──────── Fragment tekstu ────────
Dopełnieniem scharakteryzowanych powyżej komponentów są planszetki potworów (ponad 40) i towarzyszące im koszulki w liczbie sześciu. Zasada działania jest prosta- potwory, które biorą udział w danym scenariuszu, wsuwane są w koszulki, które zasłaniają planszetkę potwora z wyjątkiem wybranego dla scenariusza poziomu. W dodatku wspomniane koszulki posiadają podziałkę z numerami wrogów, gdzie umieszcza się ich rany. Eleganckie, wręcz genialne w swej prostocie rozwiązanie, które znacząco ułatwia grę. Całość została wykonana na grubszym papierze/tekturce i prezentuje się naprawdę solidnie. Podobnie wygodne rozwiązanie wydawca zaserwował dla oznaczenia punktów życia i doświadczenia protagonistów. Służy do tego poręczna tekturka z dwoma tarczami i wyciętą przestrzenią dla oznaczenia aktualnego stanu w.w. parametrów.

Instrukcja do gry jest dość obszerną (52 strony), choć przyjemną i zadziwiająco lekką lekturą. Zasady objaśniane są jasno i przystępnie, a liczne przykłady pozwalają na wizualizację wielu kwestii. Oczywiście znajdą się tam także pewne małe braki i niedociągnięcia, ale jedyną poważną uwagę mam do kwestii przedstawienia ruchów wroga. Tutaj zbiór zasad potraktował temat zbyt lakonicznie- przydałoby się więcej przykładów i dokładniejsze omówienie bardziej egzotycznych przypadków. Przeczytanie instrukcji daje nam złudne wrażenie, że rozumiemy ten aspekt, ale wykonanie jednego z licznych testów w sieci bezceremonialnie ujawnia nasze braki. Jednakże całościowo instrukcja wypada naprawdę solidnie. Niestety podobnych pochwał nie mogę zaadresować w kierunku książki scenariuszy. Ta została wykonana czytelnie, natomiast wykończenie jest zwyczajnie tandetne. Już pierwsza strona była dla mnie zawodem- zamiast pogrubionej okładki dostajemy zwykłą, chudziuteńką kartkę papieru. Całość została zbindowana, co stwarza wrażenie taniości (w dodatku ostatnie strony zaczęły mi „uciekać” z grzbietu). Reasumując, trzymając zbiór scenariuszy mam wrażenie, jakbym dostał produkt z punktu ksero- jest to zdecydowanie słabo wykonany komponent gry.
──────── Dane ────────
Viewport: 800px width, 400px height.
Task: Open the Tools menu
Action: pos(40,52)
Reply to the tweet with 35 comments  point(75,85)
────────
## Polecenia
- A) Zredaguj fragment recenzji gry, zaczynając od „Dopełnieniem scharakteryzowanych powyżej” i kończąc na „stanu w.w. parametrów.”. Przepisz go w całości, zastępując „wydawca” słowem „producent”.
- B) Czy te stwierdzenia zgadzają się z recenzją gry: (i) instrukcja liczy 52 strony, (ii) książka scenariuszy ma pogrubioną okładkę, (iii) w grze jest sześć koszulek? Przy każdym odpowiedz tak lub nie i przytocz rozstrzygające słowa recenzji.

## Odpowiedzi
- A)
Dopełnieniem scharakteryzowanych powyżej komponentów są planszetki potworów (ponad 40) i towarzyszące im koszulki w liczbie sześciu. Zasada działania jest prosta- potwory, które biorą udział w danym scenariuszu, wsuwane są w koszulki, które zasłaniają planszetkę potwora z wyjątkiem wybranego dla scenariusza poziomu. W dodatku wspomniane koszulki posiadają podziałkę z numerami wrogów, gdzie umieszcza się ich rany. Eleganckie, wręcz genialne w swej prostocie rozwiązanie, które znacząco ułatwia grę. Całość została wykonana na grubszym papierze/tekturce i prezentuje się naprawdę solidnie. Podobnie wygodne rozwiązanie producent zaserwował dla oznaczenia punktów życia i doświadczenia protagonistów. Służy do tego poręczna tekturka z dwoma tarczami i wyciętą przestrzenią dla oznaczenia aktualnego stanu w.w. parametrów.

- B)
(i) Tak: „(52 strony)”.
(ii) Nie: „zamiast pogrubionej okładki dostajemy zwykłą, chudziuteńką kartkę papieru”.
(iii) Tak: „koszulki w liczbie sześciu”.